Document segment:
-*-

UBS trader jailed seven years in UK’s top fraud

UBS trader Kweku Adoboli, who gambled away $2.3 billion of the Swiss bank's money, was sentenced to seven years in prison on Tuesday for Britain's biggest ever fraud.

UBS trader jailed seven years in UK's top fraud
Photo: MonteCarlo Generator

"There is a strong streak of the gambler in you," judge Brian Keith told the Ghanaian-born banker, 32, who was convicted of two counts of fraud.

"You were arrogant to think the bank's rules for traders did not apply to you."

The trader was found guilty of fraud by a jury at Southwark Crown Court earlier in the day but cleared of four charges of false accounting.

"The tragedy for you is that you had everything going for you," Keith said.

"Your fall from grace as a result of these convictions is spectacular."

The judge said Adoboli would serve half his sentence before being released on licence.

Adoboli wiped away tears as he was sentenced.

He had admitted the losses but denied any wrongdoing.

During the two-month trial he claimed senior managers were fully aware of his activities and encouraged him to take risks to make profits for UBS.
  
But prosecutors said that in a bid to boost his bonuses and chances of promotion, Adoboli exceeded his trading limits, failed to hedge trades and faked records to cover his tracks between 2008 and 2011.

The tactics initially paid off — prosecutors said he earned $90 million for UBS and its clients by May 2011 and the bank rewarded him with huge bonus increases, rising from £15,000 in 2008 to £250,000 in 2010.

But as the financial crisis took hold, Adoboli's deals went bad.

The court heard had that at one point he was at risk of causing the bank losses of $12 billion.

"The amount of money involved was staggering, impacting hugely on the bank but also on their employees, shareholders and investors," said Andrew Penhale, deputy head of fraud at the Crown Prosecution Service.

"This was not a victimless crime."

'Behind the facade lay a trader out of control'

 "We are glad that the criminal proceedings have reached a conclusion and thank the police and the UK authorities for their professional handling of this case," a UBS spokesman said.

"We have no further comment."

-*-

Exercise objective:
Answer these questions from the article on the UBS trader's fraud case.
1. How long was the prison sentence Adoboli received?
2. In which court did a jury find him guilty of fraud?
3. What bonus did he receive in 2010?

Stored data:
-*-

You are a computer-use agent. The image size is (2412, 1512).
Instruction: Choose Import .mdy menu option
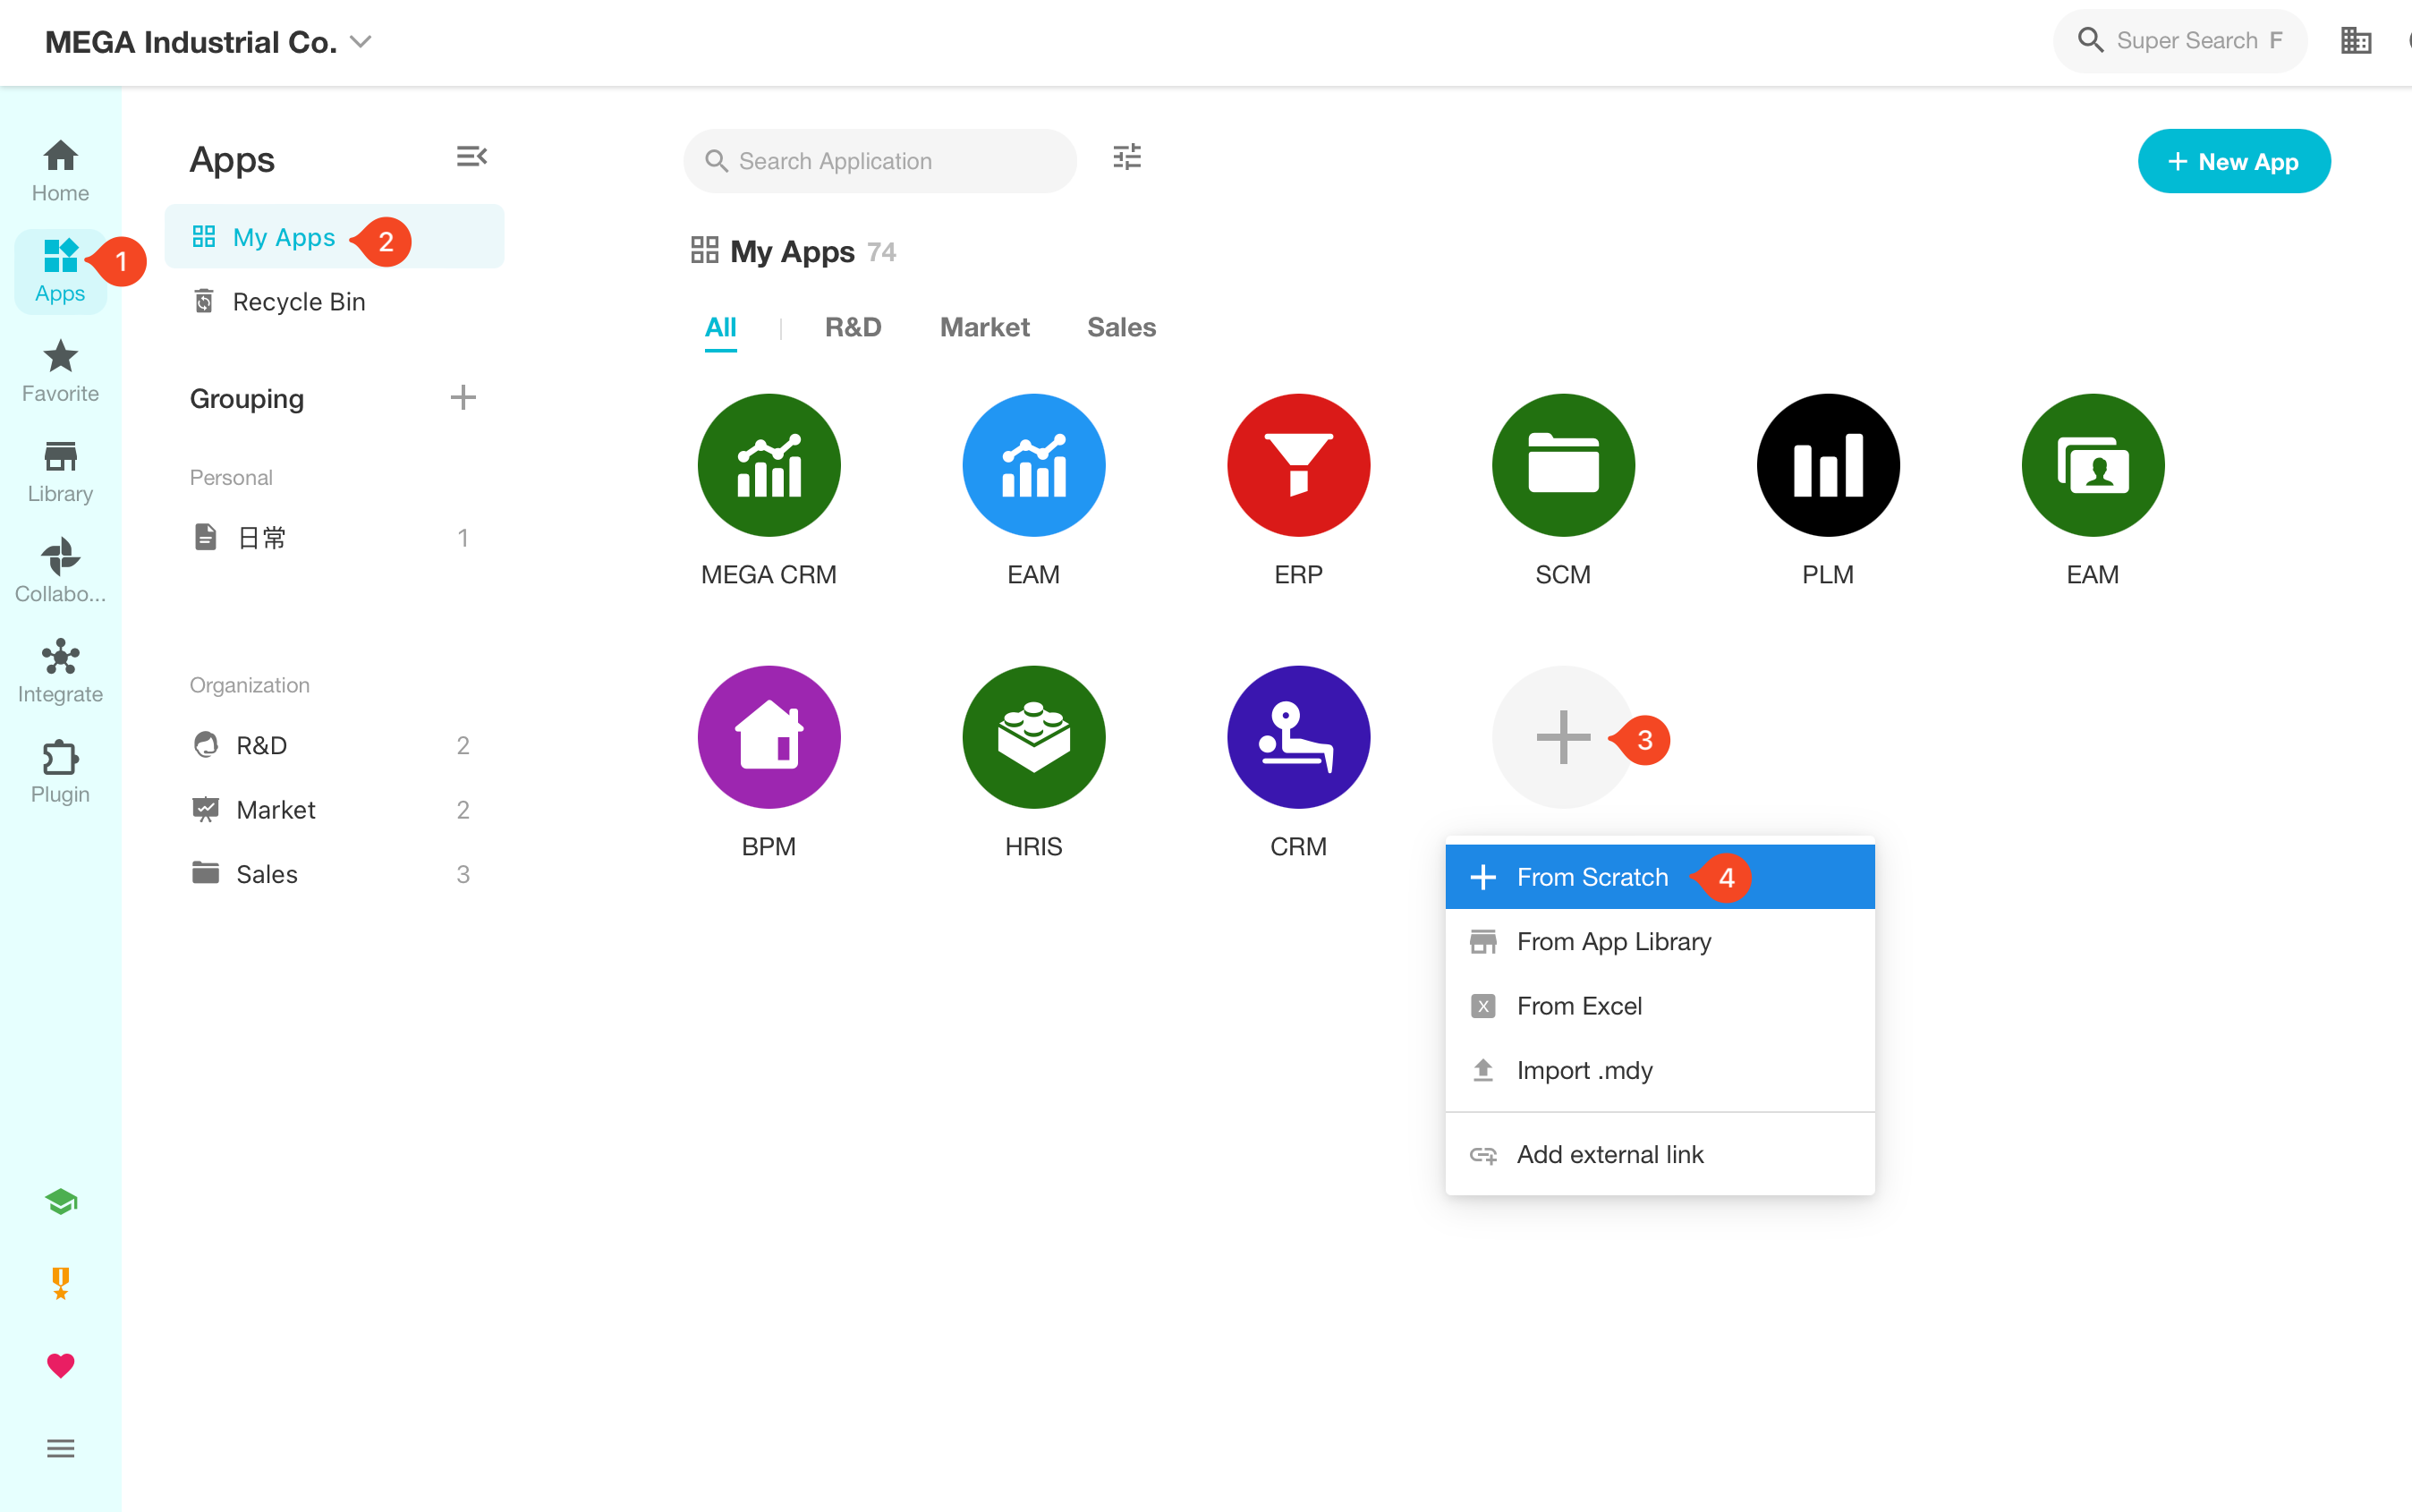(1584, 1070)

-*-

Solution below:
1. Seven years.
2. Southwark Crown Court.
3. £250,000.